#### REQUIRED ACTION:
Reproduce the full listing exactly.

#### DATA UNDER STUDY:
· · · · · · ·

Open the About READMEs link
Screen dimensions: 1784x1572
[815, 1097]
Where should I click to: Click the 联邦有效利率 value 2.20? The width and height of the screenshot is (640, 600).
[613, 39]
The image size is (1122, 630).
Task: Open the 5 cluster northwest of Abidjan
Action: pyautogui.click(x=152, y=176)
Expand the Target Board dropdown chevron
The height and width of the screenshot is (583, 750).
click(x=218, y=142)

· · · · · · ·

#### ANSWER FOR THIS EXERCISE:
Open the About READMEs link
Screen dimensions: 1784x1572
[815, 1097]
Where should I click to: Click the 联邦有效利率 value 2.20? The width and height of the screenshot is (640, 600).
[613, 39]
The image size is (1122, 630).
Task: Open the 5 cluster northwest of Abidjan
Action: pyautogui.click(x=152, y=176)
Expand the Target Board dropdown chevron
The height and width of the screenshot is (583, 750).
click(x=218, y=142)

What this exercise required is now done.